Duration Continue traction until early union has occurred. The callus should be nontender, and moving the leg should not be uncomfortable for the child. The duration may vary from 2 weeks in early childhood, to 3 weeks in middle childhood, and 4 weeks in late childhood. Up to 6–8 weeks is appropriate for the adolescent. Avoid the common error of discontinuing traction too soon. Premature cast application may result in the fracture angulating and shortening in the cast. This complication is usually not diagnosed early enough to correct by reinstituting traction treatment. Correction may require mobilizing the fragments, restoring length, and applying internal or external fixation.

Acceptable alignment Side-to-side apposition is best. Avoid end-to-end reduction, as union is slower and the femur is likely to be longer than the other side.

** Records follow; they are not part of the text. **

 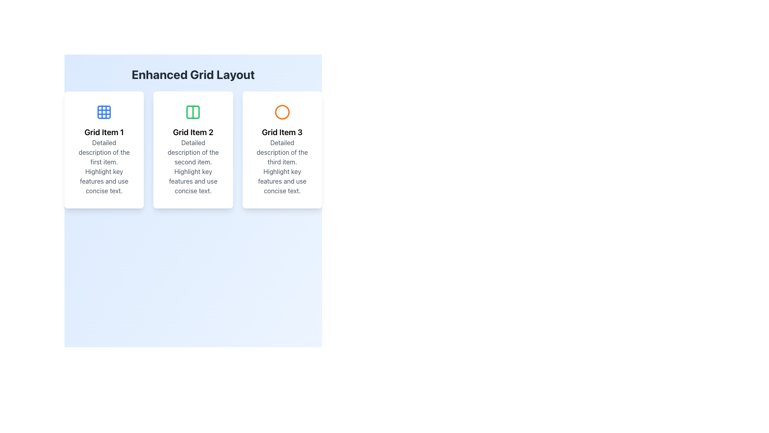 I want to click on the text block that reads 'Detailed description of the third item. Highlight key features and use concise text.' within the card titled 'Grid Item 3', so click(x=282, y=166).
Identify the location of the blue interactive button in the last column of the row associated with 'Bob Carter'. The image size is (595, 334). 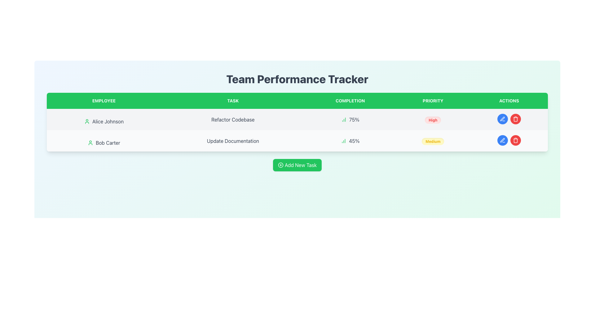
(508, 141).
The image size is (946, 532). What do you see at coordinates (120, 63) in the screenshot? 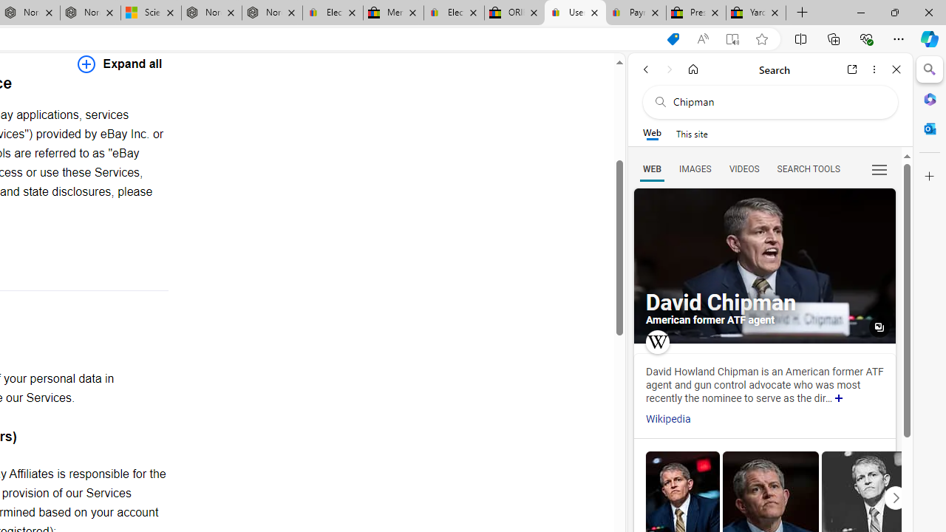
I see `'Expand all'` at bounding box center [120, 63].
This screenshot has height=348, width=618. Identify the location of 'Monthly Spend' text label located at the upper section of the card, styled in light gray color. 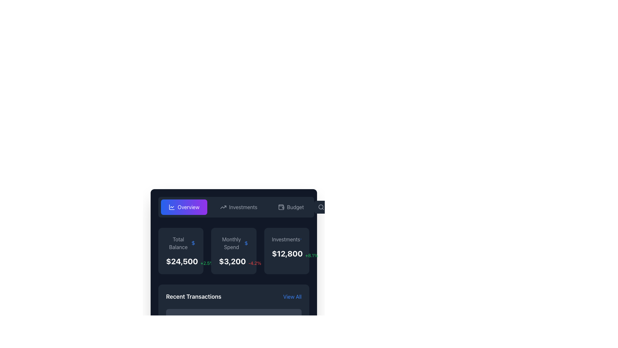
(231, 243).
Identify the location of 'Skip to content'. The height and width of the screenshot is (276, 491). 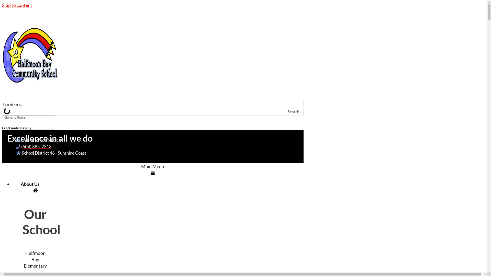
(17, 5).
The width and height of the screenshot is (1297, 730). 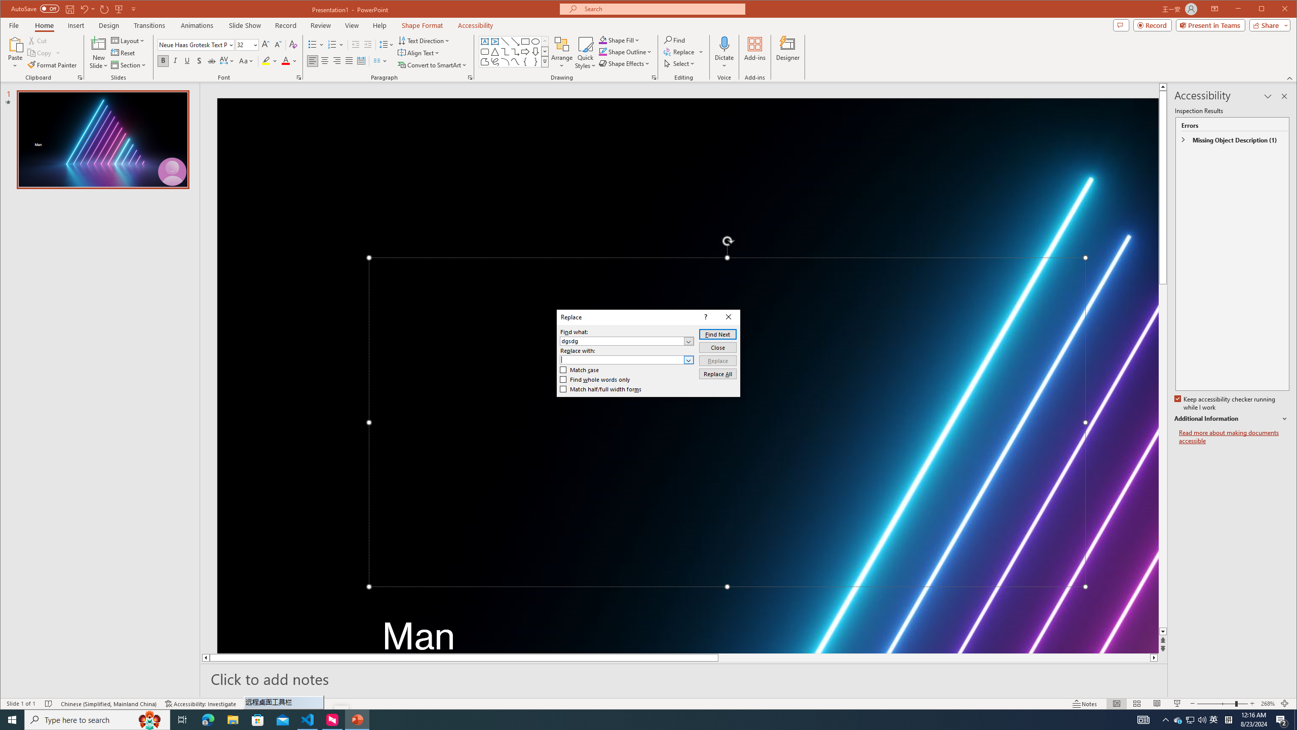 What do you see at coordinates (717, 333) in the screenshot?
I see `'Find Next'` at bounding box center [717, 333].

Frontal plane Align to within about 10°–20°. More deformity is acceptable in the younger patient and with more proximal fractures.

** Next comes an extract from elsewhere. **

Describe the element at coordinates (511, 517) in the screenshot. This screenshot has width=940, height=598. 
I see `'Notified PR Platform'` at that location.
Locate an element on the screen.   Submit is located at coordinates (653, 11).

Sagittal plane Accept alignment to within 20°–30°. Because the deformity is in the plane of joint motion, more deformity can be accepted. More procurvatum and recurvatum is acceptable.

Transverse plane This is difficult to measure. Position the limb in about 10°–15° of lateral rotation in traction and the cast.

Align fractures Adjust the position of the controllable distal fragment to be in alignment with the proximal fragment.

Bryant traction This type of traction should be avoided or used with caution. Catastrophic vascular complications are a risk with this treatment.

External Fixation

It is an overused method of fixing femoral fractures, and complications with this fixation are frequent.

Indications for external fixation are limited.

Open fractures Open fractures and concurrent soft tissue injuries are managed effectively by external fixation because this method allows access to the soft tissue injury.

Comminuted fractures Unstable segmental fractures that would shorten excessively if managed by flexible rods provide an indication for external fixation.

Polytrauma Use external fixation when devices can be rapidly applied.

Complications with this method of management are common.

Pin tract infections are common due to the high activity of children and their lack of attention to pin care.

Delayed union is often slow, as the fracture may be reduced or distracted.

Refracture is common following removal of the fixator.

Suggestions Limit use of fixators. Instead, use techniques that cause fewer complications, such as flexible IM rods. Allow fractures to override to enhance union rate and avoid distraction. Dynamize to provide loading to enhance callus formation. Consider applying a single-hip walking spica cast after removal of fixation if the union is tenuous or the patient is uncooperative.

Flexible IM Rod Fixation

Flexible IM rods are an excellent method of fixing femoral shaft fractures. This fixation is adequate, safe, relatively easy to apply and remove, and associated with few complications. Its use is gaining enthusiasts. The technique is detailed on the next page.

Indications for flexible IM rod fixation are quite broad.

Floating knee This method provides fixation of at least one fracture.


Few complications are reported with this technique. Some children complain of discomfort over the ends of the pins if they are left prominent.

Polytrauma Complicating problems necessitate fracture stabilization at any age.